India’s standing among 157 countries and 849 global ICH practices
To place India’s 16 in context: UNESCO’s combined ICH lists now cover 849 cultural practices across 157 countries that have ratified the 2003 Convention. All 16 of India’s inscribed elements sit on the Representative List; none have been placed on the Urgent Safeguarding List, which signals that India’s national safeguarding mechanisms are considered adequate for every practice it has nominated so far.
The 2025 session, hosted in New Delhi, added 67 new global elements across the lists — a significant single-session addition that reflects UNESCO’s accelerating pace of recognition as more countries ratify the Convention and build nomination capacity.
India both hosted the 2025 Committee session and had Deepavali inscribed at it — a combination that has not occurred for any other country in the programme’s history.
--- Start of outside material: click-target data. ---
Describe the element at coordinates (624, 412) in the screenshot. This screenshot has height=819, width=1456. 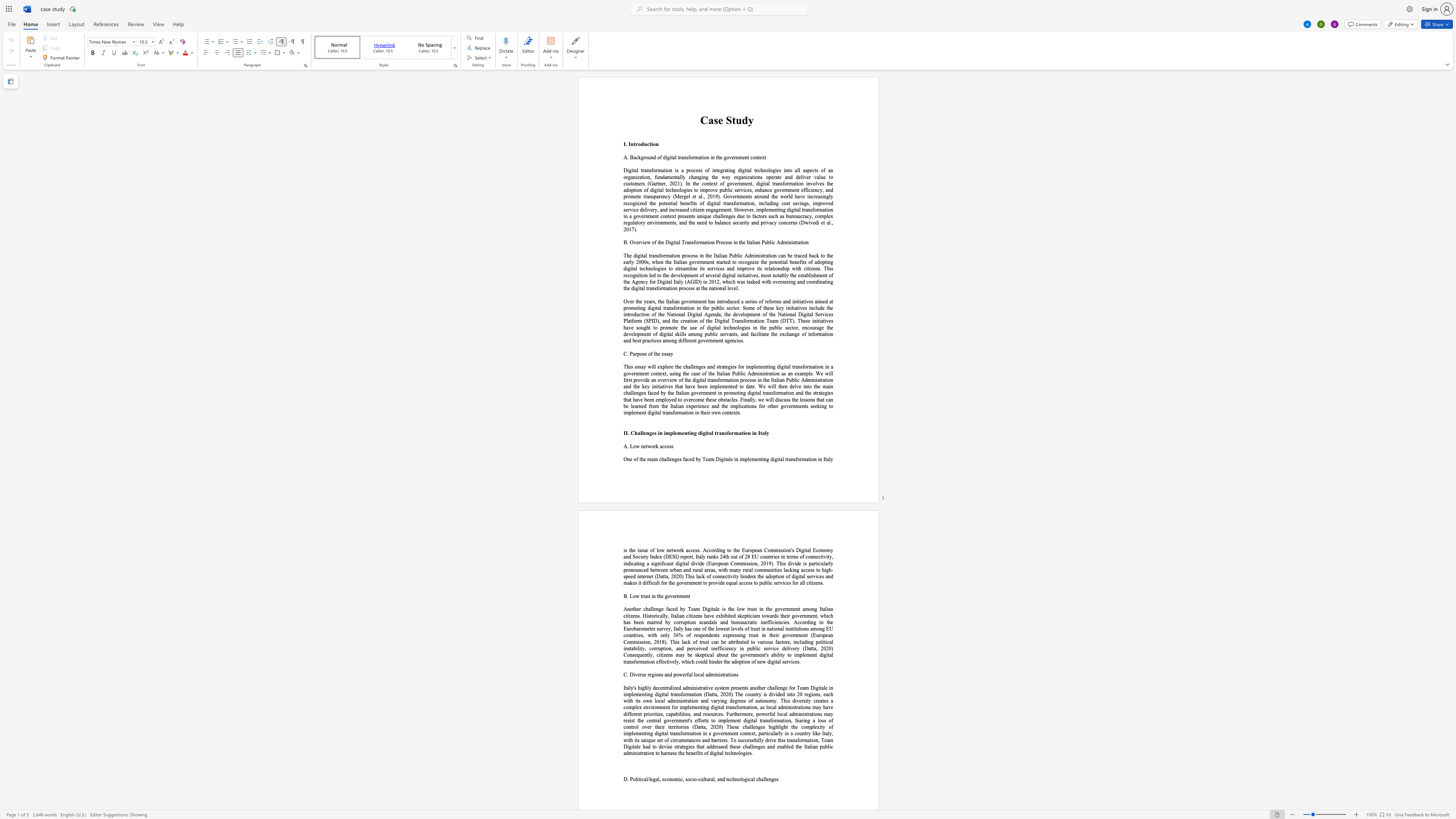
I see `the 10th character "i" in the text` at that location.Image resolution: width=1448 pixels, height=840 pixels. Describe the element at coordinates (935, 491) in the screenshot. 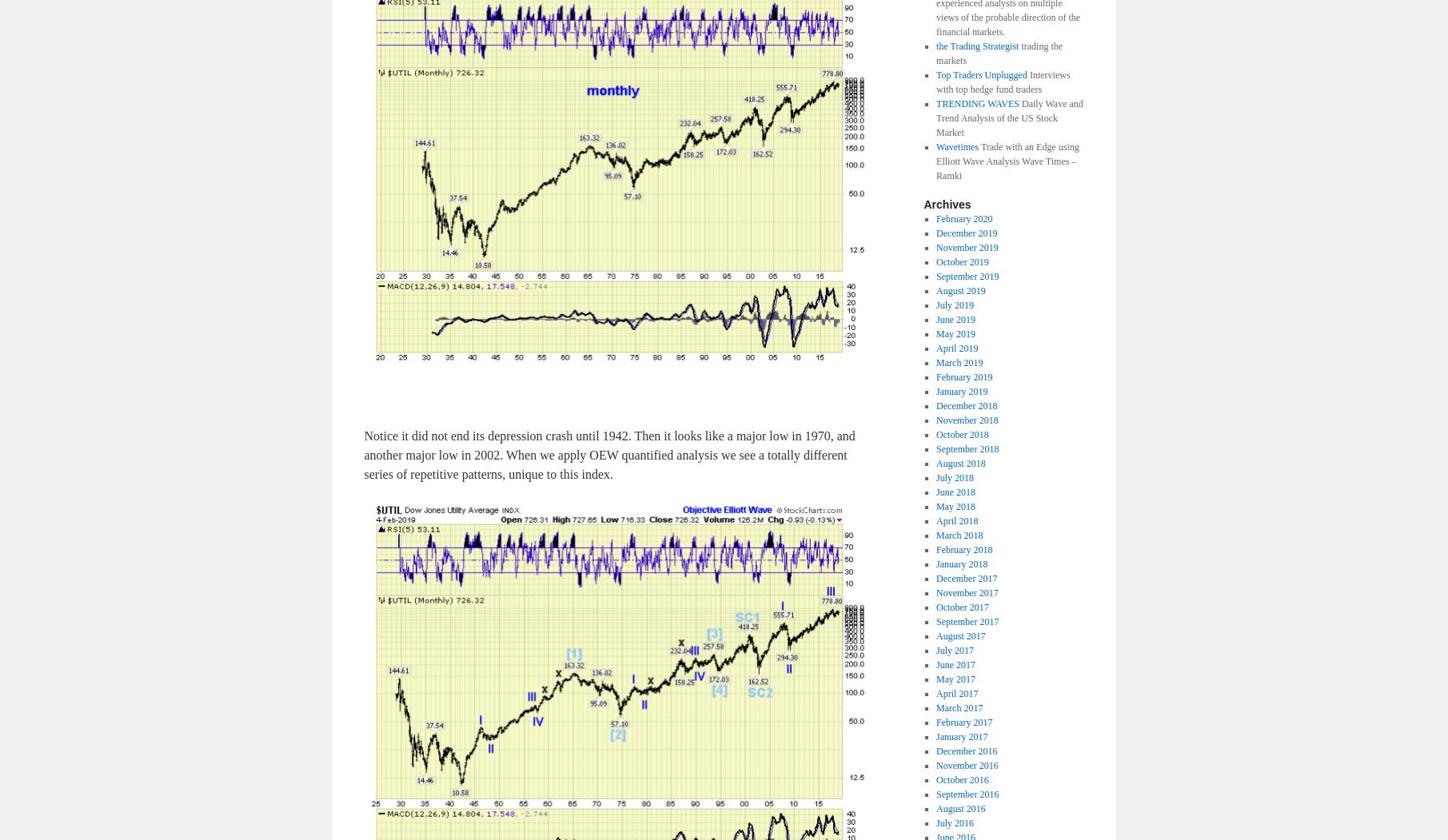

I see `'June 2018'` at that location.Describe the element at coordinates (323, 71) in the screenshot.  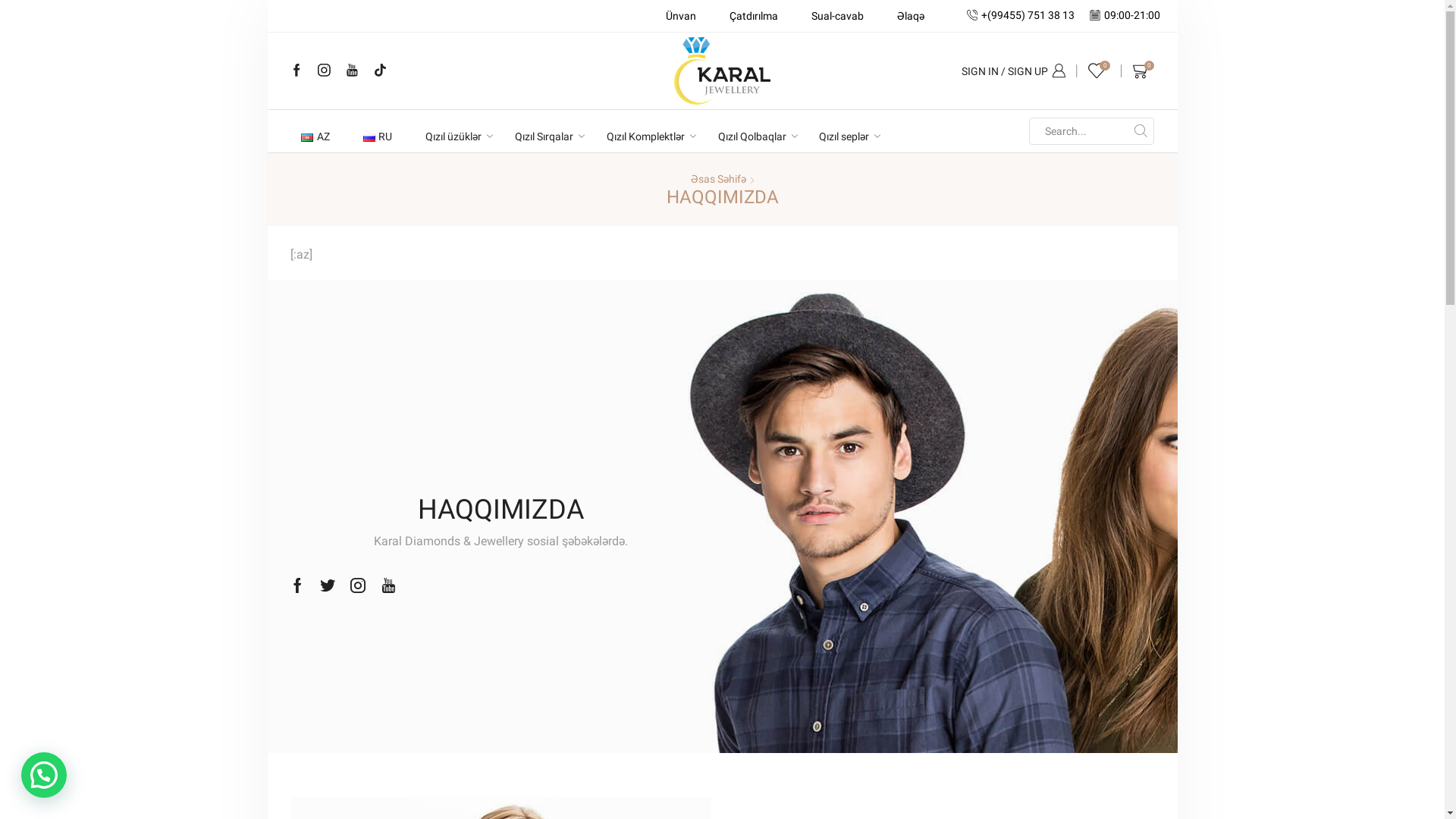
I see `'Instagram'` at that location. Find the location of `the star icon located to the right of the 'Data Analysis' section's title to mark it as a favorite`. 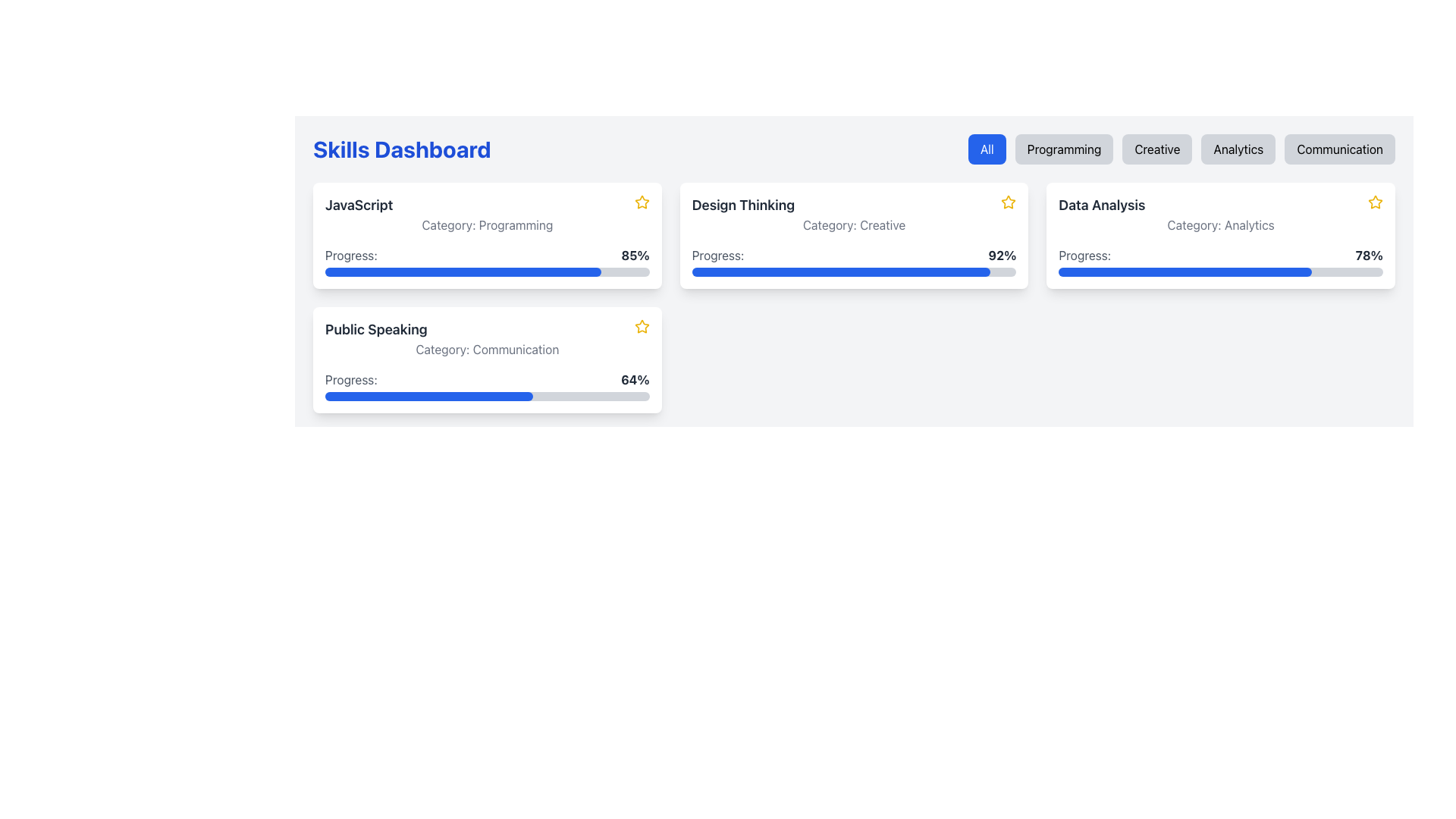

The Ministry of Culture’s website publishes updates on the Chhath Mahaparva dossier as it moves through UNESCO’s review cycle for 2026–27, making it the clearest signal yet of where India’s cultural diplomacy is headed next.
Frequently Asked Questions
How many UNESCO intangible cultural heritage elements does India have?
India has 16 elements inscribed on UNESCO’s Representative List of the Intangible Cultural Heritage of Humanity as of December 2025, when Deepavali became the most recent addition at the 20th Committee session in New Delhi.
What is the latest UNESCO intangible cultural heritage addition from India?
Deepavali was inscribed on 10 December 2025 at the 20th session of the Intergovernmental Committee, held at the Red Fort in New Delhi. It is recognised under the domain of social practices, rituals and festive events.
Which Indian element is shared with other countries on the UNESCO ICH list?
Nowruz (Navroz), the Persian New Year celebrated by India’s Parsi community, was inscribed in 2016 as a multinational element co-shared with 12 other countries including Iran, Afghanistan, Azerbaijan and Kazakhstan.
What is India’s next UNESCO intangible cultural heritage nomination?
India is pursuing a multinational nomination for Chhath Mahaparva in the 2026–27 cycle, in partnership with the UAE, Suriname and the Netherlands, where the festival is practiced by Indian diaspora communities.
Which body prepares India’s UNESCO ICH nominations?
The Sangeet Natak Akademi, an autonomous institution under India’s Ministry of Culture, is the national nodal agency that prepares all UNESCO ICH nomination dossiers. An element must first enter India’s National Inventory before a UNESCO dossier can be submitted.
Is there any UNESCO ICH element from India on the Urgent Safeguarding List?
No. All 16 of India’s inscribed elements are on the Representative List. None are on the Urgent Safeguarding List, which indicates that India’s national safeguarding measures are considered adequate for each practice.